A normal search for an entry-level data science job often goes like this…
You hit Google, type entry level data science jobs. Indeed.com and Glassdoor.com are at the top. You follow the links and find a very impressive list of companies looking for junior data scientists.
So you click on each one and start reading the job descriptions, job requirements and salaries and everything is very amazing, except one thing. Want to know what it is?
They need at least one year of previous professional experience as a data scientist.
They said they needed a beginner? What part of a beginner has to do with having previous work experience? Are they nuts or something?
I know it sounds really frustrating.
You need experience to get an entry-level data science job, but without the job, you can’t get the experience. So how do you get experience if no one will give you a job to give you experience?
Well, in this article we are going to look at a simple 5 step process to use to get a junior data science job even if you don’t have experience. It is part of my guide on how to become a data scientist without a degree in 2021.
If you follow all the steps I’ll outline in this guide, you’ll realize where most junior data scientists get it wrong, fix it and stay ahead of the competition. Then you won’t grind your teeth again whenever a recruiter asks you for experience for a junior data science job.
Let’s get started.
I know I said that I am going to show you how to get a job in data science without experience.
I lied. You CAN’T.
Let me explain what I mean by this.
If you can’t demonstrate some level of experience working with data and creating models, then no one is going to trust you enough to pay you for an entry-level position.

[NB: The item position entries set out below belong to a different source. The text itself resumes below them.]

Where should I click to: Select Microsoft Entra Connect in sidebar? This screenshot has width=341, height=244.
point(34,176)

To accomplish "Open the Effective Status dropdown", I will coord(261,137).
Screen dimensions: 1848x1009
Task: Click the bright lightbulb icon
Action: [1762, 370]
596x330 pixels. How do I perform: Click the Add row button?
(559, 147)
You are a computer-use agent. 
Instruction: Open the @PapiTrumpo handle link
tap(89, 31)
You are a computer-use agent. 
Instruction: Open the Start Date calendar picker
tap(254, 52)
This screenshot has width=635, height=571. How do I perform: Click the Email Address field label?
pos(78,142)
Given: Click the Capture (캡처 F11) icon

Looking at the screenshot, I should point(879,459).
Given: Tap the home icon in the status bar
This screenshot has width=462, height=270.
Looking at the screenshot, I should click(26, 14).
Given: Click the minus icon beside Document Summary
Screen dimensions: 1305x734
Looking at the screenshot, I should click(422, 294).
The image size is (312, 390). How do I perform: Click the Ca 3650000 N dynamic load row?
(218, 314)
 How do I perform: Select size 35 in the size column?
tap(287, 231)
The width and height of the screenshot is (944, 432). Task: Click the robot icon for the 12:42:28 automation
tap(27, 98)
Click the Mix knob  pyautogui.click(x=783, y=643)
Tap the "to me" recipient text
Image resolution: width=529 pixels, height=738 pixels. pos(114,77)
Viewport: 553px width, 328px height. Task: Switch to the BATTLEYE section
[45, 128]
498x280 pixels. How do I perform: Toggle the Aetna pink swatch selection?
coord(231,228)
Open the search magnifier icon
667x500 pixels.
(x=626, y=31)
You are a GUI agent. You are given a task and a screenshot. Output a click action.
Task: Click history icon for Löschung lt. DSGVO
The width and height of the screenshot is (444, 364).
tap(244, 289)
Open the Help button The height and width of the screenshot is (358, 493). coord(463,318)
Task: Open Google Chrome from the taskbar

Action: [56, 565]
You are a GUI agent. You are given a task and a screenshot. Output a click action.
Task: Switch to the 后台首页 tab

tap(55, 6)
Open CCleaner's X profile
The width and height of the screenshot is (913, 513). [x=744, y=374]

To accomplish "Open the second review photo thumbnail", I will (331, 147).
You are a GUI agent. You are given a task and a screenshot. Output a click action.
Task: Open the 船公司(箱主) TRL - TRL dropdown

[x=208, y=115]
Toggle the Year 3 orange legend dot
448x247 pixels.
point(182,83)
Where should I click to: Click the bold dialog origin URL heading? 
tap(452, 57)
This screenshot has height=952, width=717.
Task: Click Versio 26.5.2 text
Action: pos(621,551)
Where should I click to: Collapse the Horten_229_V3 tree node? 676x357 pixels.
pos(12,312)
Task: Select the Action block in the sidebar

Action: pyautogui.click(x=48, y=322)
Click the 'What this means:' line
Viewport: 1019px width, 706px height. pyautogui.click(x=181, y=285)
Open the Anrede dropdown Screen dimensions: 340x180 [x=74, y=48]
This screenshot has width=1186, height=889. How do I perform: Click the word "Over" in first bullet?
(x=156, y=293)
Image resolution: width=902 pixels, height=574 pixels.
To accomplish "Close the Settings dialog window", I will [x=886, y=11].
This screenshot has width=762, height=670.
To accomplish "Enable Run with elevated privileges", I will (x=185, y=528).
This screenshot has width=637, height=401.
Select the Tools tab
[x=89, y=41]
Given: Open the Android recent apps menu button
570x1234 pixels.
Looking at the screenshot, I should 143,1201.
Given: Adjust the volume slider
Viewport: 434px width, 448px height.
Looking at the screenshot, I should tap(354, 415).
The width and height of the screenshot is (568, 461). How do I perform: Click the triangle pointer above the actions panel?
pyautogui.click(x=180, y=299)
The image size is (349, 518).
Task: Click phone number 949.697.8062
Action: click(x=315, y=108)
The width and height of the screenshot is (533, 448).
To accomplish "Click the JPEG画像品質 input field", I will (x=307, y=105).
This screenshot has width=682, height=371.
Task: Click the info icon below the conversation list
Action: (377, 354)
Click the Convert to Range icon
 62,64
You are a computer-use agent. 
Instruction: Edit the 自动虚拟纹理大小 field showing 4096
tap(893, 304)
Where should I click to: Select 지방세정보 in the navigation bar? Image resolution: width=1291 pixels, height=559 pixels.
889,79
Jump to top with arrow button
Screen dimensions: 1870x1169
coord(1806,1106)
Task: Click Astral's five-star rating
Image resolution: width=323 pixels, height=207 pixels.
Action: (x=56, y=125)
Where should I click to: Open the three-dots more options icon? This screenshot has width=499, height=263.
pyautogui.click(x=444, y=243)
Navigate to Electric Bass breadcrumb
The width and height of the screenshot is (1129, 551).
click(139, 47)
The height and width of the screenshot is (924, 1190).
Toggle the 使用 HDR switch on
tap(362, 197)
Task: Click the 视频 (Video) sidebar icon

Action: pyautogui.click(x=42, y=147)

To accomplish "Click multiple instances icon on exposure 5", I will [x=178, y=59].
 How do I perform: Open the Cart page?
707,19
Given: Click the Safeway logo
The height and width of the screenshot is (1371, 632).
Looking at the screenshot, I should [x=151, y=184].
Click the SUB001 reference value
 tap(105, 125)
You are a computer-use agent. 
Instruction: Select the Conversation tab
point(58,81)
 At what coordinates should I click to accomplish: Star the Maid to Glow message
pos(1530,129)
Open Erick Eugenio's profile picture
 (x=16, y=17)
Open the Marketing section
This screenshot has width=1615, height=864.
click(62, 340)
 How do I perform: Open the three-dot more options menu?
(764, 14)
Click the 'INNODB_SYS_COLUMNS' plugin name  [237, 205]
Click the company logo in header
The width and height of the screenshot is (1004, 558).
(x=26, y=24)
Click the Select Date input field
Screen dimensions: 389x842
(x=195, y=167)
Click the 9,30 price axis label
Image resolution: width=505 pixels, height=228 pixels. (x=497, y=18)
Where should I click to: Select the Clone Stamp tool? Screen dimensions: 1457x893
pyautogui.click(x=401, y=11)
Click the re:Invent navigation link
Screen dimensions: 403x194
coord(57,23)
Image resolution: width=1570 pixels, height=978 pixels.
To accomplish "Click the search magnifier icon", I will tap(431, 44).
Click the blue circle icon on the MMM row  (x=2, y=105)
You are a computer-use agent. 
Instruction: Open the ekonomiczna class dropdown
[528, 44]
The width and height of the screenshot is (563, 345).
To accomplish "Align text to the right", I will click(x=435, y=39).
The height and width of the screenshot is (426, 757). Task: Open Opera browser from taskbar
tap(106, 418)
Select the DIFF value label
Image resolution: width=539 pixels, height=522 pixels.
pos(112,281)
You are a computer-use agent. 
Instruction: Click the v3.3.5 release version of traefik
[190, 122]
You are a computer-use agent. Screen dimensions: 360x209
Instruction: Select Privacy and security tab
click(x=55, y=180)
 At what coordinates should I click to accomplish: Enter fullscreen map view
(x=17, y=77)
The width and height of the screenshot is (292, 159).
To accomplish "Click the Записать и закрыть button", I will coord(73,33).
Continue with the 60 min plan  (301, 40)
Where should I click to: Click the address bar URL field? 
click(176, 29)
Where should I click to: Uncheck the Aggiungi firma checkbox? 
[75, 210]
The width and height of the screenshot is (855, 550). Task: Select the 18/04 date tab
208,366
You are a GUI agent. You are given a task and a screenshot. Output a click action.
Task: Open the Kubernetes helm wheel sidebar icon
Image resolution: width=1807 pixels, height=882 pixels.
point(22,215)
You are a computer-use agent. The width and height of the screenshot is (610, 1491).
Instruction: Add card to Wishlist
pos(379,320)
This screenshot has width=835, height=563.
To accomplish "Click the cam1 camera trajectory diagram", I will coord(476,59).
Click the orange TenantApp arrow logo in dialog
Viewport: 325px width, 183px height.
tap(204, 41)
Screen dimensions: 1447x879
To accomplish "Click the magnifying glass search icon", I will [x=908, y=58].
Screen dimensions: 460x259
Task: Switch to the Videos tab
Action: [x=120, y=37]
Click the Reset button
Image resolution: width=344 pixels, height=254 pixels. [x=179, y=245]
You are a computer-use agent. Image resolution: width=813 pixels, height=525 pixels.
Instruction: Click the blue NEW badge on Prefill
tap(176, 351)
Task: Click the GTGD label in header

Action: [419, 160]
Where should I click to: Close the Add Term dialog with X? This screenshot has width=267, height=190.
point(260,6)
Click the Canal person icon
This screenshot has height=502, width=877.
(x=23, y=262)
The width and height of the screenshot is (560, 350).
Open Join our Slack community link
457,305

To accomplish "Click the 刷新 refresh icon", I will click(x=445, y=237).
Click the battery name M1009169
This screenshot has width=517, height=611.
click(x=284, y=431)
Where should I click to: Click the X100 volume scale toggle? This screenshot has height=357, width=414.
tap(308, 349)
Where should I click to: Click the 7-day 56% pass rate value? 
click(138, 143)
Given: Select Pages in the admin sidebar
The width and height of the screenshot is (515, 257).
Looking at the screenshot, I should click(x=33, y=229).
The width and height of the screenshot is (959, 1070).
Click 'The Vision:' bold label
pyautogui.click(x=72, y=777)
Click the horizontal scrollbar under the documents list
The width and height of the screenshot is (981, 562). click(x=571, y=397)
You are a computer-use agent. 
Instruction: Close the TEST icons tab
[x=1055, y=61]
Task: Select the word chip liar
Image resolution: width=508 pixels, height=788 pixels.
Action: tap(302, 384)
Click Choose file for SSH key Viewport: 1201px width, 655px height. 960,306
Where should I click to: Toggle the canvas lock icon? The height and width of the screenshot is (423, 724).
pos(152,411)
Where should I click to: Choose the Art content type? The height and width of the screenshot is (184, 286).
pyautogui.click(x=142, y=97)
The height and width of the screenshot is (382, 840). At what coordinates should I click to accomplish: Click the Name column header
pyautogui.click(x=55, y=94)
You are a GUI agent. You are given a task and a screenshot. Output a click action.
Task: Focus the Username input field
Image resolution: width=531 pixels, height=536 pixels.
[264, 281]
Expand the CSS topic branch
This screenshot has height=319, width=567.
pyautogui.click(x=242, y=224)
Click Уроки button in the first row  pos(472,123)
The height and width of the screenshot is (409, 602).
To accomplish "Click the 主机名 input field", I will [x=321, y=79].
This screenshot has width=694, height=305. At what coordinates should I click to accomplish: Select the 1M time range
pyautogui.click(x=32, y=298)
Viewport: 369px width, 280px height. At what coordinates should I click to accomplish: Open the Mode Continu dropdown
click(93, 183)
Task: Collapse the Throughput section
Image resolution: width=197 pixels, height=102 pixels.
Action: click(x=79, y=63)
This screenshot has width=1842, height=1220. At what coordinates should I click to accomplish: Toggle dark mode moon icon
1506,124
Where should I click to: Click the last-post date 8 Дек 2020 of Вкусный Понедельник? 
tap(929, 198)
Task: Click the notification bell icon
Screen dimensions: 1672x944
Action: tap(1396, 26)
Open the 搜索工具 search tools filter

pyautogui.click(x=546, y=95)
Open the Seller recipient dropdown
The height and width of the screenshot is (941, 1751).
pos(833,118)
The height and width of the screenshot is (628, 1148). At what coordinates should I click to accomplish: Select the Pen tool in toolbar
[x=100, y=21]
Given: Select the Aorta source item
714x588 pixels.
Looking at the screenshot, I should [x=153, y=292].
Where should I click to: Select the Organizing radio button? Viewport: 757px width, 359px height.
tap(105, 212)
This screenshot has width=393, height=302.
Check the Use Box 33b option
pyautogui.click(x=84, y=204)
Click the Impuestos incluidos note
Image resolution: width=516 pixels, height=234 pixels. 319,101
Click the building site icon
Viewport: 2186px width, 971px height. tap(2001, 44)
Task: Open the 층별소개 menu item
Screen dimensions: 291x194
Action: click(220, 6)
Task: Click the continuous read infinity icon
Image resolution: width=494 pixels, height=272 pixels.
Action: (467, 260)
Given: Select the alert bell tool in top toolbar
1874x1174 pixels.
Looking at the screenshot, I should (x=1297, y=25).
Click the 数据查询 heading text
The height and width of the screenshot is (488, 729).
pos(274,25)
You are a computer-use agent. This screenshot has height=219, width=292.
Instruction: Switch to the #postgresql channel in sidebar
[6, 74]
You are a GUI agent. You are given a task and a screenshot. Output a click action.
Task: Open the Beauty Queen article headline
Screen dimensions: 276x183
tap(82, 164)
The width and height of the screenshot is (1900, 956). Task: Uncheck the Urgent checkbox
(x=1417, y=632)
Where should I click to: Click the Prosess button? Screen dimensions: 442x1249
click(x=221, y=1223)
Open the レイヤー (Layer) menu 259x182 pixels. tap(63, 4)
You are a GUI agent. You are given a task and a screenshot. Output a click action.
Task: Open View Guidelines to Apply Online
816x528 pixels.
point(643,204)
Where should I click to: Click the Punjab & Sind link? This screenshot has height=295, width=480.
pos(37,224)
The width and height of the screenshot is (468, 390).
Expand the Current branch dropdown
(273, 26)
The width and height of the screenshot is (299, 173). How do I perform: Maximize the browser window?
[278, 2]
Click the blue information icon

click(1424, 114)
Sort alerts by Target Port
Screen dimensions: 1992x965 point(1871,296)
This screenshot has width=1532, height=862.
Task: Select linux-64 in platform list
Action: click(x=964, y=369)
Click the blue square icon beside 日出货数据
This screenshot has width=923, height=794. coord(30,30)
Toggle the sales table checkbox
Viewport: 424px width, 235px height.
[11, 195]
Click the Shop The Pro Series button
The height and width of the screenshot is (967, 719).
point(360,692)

Heck, even an internship position where you are literally expected to work for FREE and learn will expect you to demonstrate that you are really into this field, and not someone who is just up to waste their time.
So how do you get this hard to get experience?
Build a portfolio of data science projects that clearly demonstrate your skills in Python or R (or any other data science language), a database like SQL and data analytics skills.
Once you learn all the skills you need to become a data scientist, then the next thing you need to do is pick low to medium level complication data science problems and solve them. You solve by building machine learning models, feeding them with data and tweaking them to provide the results that you want.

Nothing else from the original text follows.